Recast the records as a JSON list of strings, one string per line and skipping blank lines, starting with the line that contains "Given: Click the search magnifier icon" and going on through the end of the records.

── GIVEN DATA ──

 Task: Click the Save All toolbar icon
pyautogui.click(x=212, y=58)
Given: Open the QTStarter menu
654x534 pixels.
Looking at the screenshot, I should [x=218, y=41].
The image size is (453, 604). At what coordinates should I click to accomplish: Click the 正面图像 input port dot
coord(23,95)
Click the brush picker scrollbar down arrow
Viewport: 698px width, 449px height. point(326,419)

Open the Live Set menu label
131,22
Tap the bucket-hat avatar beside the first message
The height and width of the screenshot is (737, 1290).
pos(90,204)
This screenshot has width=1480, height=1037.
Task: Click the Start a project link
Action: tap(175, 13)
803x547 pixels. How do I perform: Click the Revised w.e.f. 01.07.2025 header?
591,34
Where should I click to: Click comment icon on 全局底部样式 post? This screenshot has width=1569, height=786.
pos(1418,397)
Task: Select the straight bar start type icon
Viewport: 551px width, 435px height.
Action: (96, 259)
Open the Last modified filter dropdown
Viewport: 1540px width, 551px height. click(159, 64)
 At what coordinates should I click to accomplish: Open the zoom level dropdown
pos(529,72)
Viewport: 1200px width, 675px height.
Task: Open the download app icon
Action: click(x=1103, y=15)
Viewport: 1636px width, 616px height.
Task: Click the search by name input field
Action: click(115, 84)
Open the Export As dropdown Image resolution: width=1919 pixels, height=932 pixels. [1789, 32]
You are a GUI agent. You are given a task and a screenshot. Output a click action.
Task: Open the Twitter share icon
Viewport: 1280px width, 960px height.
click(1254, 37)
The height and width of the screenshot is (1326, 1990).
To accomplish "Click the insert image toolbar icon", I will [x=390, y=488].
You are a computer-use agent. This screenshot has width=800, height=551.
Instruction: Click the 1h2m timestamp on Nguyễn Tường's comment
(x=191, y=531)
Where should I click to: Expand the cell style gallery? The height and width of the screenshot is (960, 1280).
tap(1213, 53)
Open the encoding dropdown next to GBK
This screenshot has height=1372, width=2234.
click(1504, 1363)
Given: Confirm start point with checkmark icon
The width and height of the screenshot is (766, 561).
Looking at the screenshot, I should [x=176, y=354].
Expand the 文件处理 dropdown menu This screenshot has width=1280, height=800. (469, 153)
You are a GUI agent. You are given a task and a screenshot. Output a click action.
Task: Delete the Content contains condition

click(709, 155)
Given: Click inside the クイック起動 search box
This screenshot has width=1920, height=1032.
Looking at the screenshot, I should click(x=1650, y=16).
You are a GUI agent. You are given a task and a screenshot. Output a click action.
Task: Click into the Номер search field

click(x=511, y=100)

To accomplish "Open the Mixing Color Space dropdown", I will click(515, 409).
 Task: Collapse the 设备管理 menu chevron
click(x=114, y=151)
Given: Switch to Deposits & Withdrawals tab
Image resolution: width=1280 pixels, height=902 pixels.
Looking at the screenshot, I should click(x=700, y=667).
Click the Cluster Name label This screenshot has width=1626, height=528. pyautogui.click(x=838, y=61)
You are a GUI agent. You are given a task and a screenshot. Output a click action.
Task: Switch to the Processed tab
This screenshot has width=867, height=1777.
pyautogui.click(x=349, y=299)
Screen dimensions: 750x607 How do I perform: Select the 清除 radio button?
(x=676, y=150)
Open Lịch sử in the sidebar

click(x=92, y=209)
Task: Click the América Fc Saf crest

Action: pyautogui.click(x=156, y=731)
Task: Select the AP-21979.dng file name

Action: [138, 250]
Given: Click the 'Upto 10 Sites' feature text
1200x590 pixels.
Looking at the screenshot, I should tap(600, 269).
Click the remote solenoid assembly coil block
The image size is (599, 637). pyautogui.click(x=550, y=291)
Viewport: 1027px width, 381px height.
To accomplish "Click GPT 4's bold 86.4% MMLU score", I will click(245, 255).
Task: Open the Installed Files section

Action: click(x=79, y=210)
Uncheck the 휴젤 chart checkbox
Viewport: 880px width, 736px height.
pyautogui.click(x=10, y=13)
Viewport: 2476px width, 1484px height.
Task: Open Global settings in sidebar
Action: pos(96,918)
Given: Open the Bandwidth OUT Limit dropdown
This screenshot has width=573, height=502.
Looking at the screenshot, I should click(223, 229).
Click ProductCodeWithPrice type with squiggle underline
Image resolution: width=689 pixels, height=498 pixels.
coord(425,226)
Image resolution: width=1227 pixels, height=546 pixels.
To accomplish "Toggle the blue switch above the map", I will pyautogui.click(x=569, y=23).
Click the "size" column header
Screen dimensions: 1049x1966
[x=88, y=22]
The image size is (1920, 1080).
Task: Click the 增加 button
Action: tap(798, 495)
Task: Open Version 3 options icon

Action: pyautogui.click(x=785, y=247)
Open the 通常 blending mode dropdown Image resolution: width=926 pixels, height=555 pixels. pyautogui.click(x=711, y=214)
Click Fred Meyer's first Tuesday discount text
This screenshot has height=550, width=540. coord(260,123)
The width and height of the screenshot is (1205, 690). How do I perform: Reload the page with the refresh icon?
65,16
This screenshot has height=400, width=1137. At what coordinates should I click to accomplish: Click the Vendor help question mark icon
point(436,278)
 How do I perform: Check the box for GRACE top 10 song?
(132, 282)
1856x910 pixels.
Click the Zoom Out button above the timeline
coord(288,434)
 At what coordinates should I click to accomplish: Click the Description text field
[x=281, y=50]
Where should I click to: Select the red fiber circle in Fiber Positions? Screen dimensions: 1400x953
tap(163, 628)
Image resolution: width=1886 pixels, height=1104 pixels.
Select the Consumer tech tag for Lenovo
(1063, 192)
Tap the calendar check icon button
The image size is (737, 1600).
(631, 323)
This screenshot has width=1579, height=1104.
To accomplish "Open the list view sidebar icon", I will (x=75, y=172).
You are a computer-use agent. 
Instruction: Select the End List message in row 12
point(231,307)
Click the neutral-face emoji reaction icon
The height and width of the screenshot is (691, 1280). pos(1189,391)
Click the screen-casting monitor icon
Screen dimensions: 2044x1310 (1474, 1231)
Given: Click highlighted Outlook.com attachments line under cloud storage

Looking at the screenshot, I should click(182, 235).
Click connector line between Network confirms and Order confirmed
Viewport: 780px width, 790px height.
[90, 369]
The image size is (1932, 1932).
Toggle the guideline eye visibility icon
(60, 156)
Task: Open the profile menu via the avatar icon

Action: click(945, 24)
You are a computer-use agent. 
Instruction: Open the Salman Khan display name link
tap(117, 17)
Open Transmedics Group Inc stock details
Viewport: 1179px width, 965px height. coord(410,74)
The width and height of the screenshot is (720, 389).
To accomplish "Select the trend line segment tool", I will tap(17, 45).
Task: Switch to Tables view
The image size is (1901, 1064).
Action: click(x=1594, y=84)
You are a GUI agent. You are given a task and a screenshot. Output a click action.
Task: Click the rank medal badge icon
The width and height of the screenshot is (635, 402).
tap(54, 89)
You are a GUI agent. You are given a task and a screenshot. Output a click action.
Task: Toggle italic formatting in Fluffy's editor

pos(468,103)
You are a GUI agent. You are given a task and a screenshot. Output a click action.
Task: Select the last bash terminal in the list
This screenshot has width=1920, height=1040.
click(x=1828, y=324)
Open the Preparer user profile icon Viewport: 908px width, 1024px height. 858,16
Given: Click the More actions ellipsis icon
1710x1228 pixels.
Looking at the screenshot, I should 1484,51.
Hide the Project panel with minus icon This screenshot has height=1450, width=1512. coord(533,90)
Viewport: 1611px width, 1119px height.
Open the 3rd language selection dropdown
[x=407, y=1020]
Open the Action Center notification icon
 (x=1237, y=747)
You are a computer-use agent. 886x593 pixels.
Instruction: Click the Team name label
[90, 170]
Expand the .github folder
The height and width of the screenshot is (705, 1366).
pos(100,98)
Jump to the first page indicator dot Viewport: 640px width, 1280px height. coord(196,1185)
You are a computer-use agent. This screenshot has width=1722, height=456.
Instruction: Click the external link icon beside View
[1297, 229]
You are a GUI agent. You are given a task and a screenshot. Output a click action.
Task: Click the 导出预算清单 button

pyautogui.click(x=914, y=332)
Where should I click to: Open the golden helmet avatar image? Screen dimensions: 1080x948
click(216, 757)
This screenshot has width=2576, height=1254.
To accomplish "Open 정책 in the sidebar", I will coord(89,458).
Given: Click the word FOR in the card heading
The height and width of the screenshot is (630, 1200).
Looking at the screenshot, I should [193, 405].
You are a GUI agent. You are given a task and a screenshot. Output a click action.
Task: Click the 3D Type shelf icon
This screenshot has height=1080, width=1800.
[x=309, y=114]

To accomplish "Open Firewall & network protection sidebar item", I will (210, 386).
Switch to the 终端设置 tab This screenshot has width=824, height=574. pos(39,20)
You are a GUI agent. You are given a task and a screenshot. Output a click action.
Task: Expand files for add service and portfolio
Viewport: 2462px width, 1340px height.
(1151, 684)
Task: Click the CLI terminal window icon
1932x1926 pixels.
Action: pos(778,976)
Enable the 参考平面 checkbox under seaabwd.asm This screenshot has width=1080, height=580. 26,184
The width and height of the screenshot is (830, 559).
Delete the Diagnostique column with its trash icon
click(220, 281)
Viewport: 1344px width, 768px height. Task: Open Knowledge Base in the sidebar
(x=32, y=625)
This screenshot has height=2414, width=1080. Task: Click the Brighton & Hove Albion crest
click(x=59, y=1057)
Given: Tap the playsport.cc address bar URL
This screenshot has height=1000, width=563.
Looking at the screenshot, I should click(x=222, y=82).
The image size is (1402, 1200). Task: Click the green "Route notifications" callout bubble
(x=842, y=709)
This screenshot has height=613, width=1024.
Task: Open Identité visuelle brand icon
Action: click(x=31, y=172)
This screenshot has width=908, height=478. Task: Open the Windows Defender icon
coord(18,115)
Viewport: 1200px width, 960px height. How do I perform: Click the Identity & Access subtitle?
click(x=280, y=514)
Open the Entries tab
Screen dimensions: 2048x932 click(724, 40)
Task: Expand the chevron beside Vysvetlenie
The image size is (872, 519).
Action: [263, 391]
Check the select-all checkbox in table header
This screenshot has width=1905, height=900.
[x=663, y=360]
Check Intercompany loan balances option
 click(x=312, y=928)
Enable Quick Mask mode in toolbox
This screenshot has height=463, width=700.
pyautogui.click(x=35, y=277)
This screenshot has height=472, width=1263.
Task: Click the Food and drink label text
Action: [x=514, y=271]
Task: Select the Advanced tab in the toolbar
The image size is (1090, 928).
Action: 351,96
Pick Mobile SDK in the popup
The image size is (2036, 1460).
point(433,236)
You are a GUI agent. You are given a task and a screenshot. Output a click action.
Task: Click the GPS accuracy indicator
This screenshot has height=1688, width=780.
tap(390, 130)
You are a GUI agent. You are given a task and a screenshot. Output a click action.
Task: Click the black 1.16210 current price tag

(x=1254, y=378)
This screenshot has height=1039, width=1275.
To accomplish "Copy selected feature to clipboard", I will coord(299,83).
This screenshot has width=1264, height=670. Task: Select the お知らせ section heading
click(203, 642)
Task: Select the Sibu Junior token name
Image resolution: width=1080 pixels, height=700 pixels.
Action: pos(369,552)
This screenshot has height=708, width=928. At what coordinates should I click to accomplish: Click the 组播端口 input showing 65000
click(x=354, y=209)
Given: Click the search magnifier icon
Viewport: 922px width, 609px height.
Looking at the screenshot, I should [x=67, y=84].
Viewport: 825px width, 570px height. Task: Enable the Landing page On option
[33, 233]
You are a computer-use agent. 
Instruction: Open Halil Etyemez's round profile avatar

───

**THE ANSWER**
[
  "Given: Click the search magnifier icon",
  "Viewport: 922px width, 609px height.",
  "Looking at the screenshot, I should [x=67, y=84].",
  "Viewport: 825px width, 570px height. Task: Enable the Landing page On option",
  "[33, 233]",
  "You are a computer-use agent. ",
  "Instruction: Open Halil Etyemez's round profile avatar"
]